### WHAT YOU ARE ASKED TO DO
How many lines in the material below include the string "agent"? Only the number should be given.

### AVAILABLE DATA

-*-*-

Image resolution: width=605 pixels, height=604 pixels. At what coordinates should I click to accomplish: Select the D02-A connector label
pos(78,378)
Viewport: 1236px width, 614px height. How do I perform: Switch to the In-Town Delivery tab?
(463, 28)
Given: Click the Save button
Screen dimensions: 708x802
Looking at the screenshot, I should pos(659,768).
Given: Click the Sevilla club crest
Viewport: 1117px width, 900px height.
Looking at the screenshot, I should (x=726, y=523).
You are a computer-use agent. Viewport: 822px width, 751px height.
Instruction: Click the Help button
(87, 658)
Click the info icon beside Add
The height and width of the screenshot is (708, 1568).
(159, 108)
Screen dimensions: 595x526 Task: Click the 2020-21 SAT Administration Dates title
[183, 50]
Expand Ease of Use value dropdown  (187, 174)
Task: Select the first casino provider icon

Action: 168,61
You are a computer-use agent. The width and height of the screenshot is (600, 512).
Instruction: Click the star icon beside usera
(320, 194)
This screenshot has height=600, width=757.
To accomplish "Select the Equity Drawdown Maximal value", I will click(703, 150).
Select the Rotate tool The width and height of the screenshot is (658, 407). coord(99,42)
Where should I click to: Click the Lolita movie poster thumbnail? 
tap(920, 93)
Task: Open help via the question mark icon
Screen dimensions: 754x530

-*-*-

### EXERCISE RESPONSE
2